Our equation for negative log likelihood loss function for logistic regression with maximum likelihood is: $L(\beta) = -\sum^{n}_{i=1} log P(y_i|x_i) + \lambda \vert \vert \beta \vert \vert^2$
And it's derivative is: $\Delta L(\beta) = \frac{\partial L(\beta)^T}{\partial \beta} = \sum^{n}_{i=1}(p_i - y_i)\phi(x_i)+2\lambda\textbf{I}\beta$
I am trying to understand what does the identity matrix do there. So far I thought, if you multiply the identity matrix with a scalar that would give you the scalar "embedded" diagonally in the matrix. But isn't elementwise multiplication with a scalar doing the same thing as multiplication with such a matrix? What is the reason for including it in this equation then?

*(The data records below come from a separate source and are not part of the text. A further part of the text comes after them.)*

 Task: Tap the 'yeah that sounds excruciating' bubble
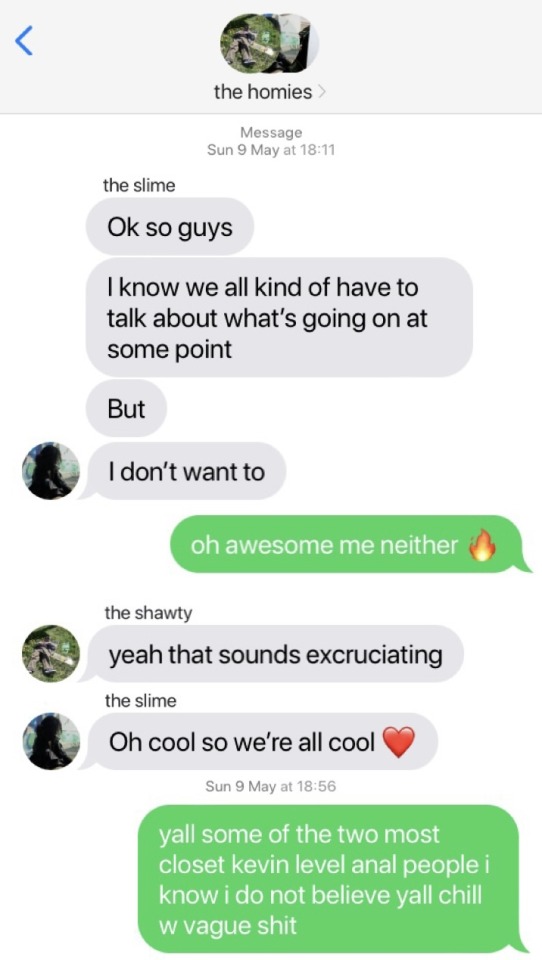tap(273, 654)

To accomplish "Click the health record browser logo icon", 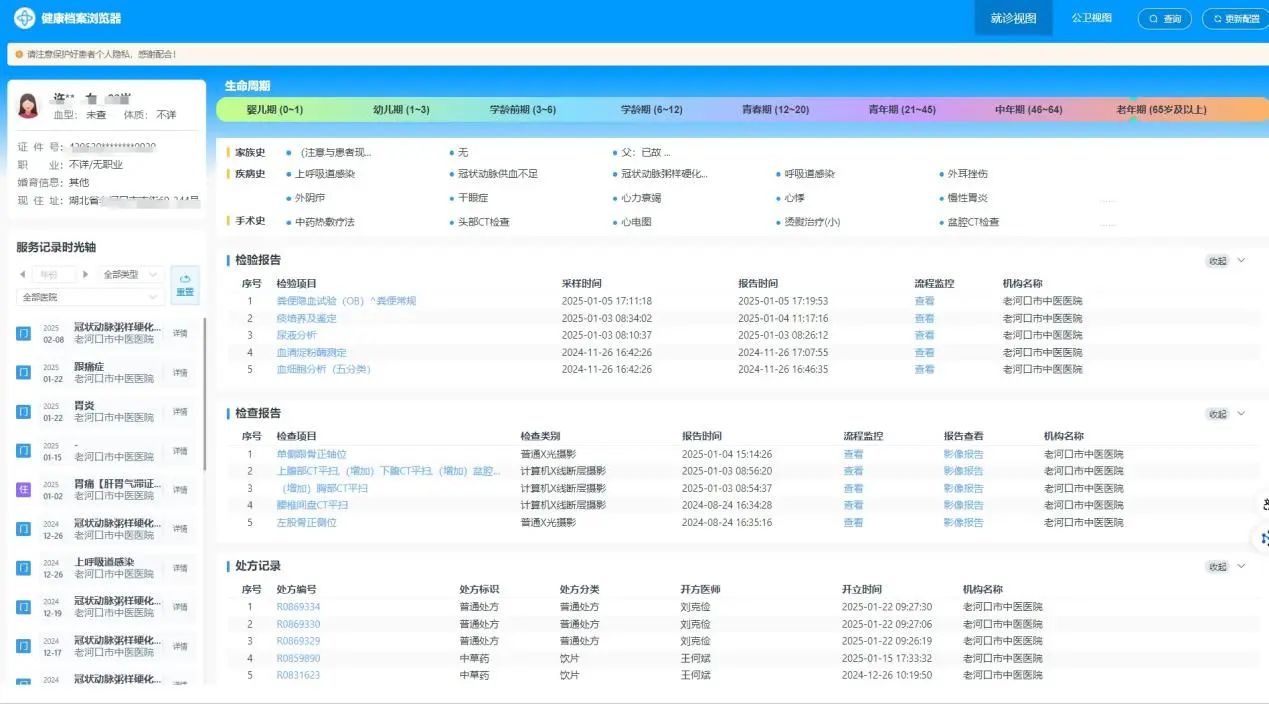I will pos(24,18).
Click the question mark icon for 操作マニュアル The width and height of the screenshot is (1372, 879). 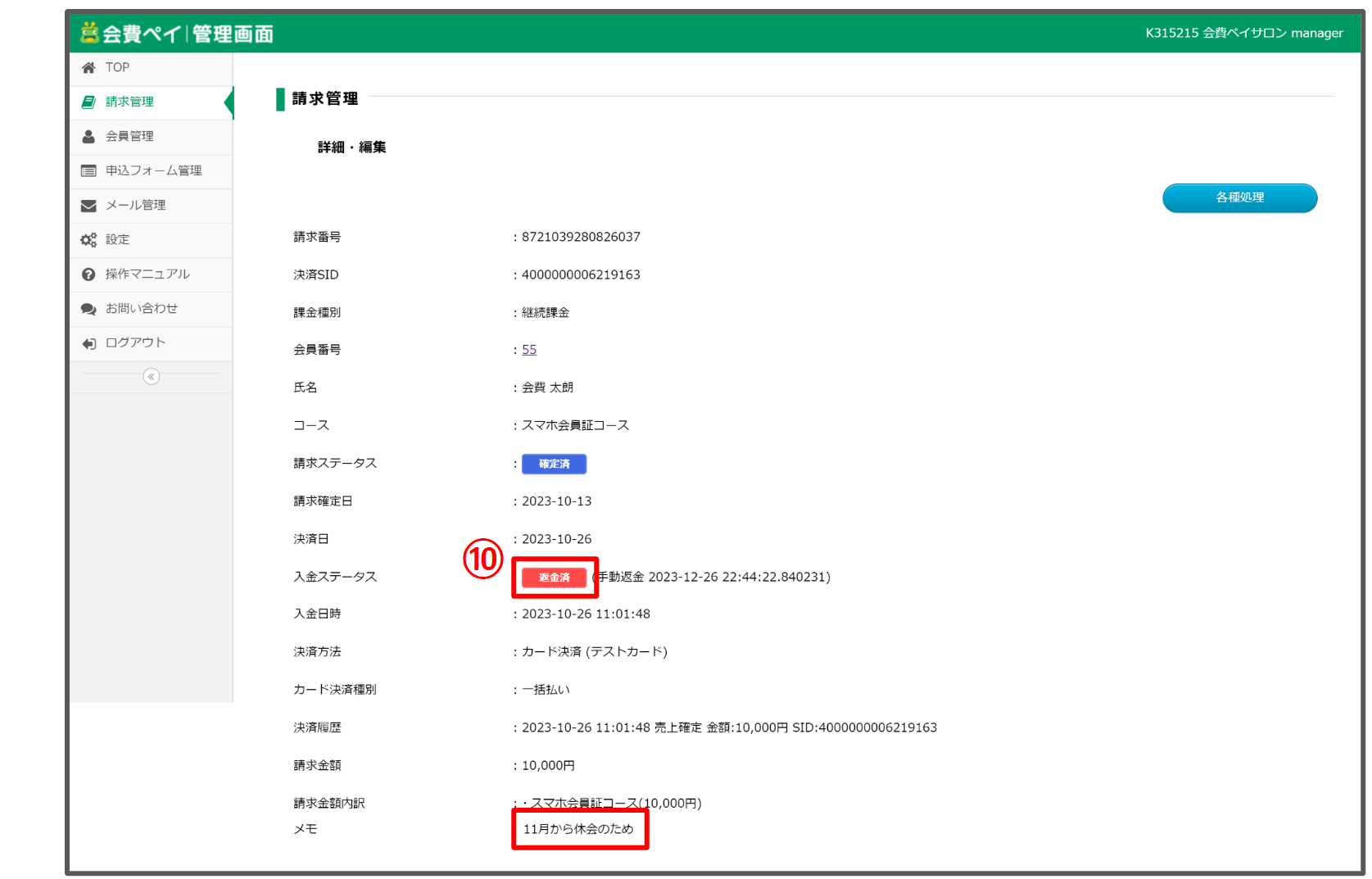click(88, 274)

This is a ridge logistic regression. Let us look at the linear case, the target function is $$ \arg \max_{\beta}\left( \|\mathbf{y - X\beta}\|^2_2+\lambda\|\beta\|_2^2 \right) $$ and its gradient is given by $$ -2\mathbf{X^T(y-X\beta)} + 2\lambda \mathbf{I}\beta\propto \mathbf{X ^ T y - X^TX\beta}+\lambda \mathbf{I} \beta=0 $$ hence, the ridge estimator is $$ \hat{\beta} = \mathbf{( X ^ T X + \lambda I)^{-1}X^Ty }. $$ Namely, without the identity $p\times p$ matrix the addition $$ \mathbf{X ^ T X + \lambda I} $$ is not well defined. Same logic holds for the logistic regression with the ML estimators. Just replace in the gradient the $\mathbf{X\beta}$ with the vector $\pi$ - the expected value of $\mathbf{y}$ in the logistic model.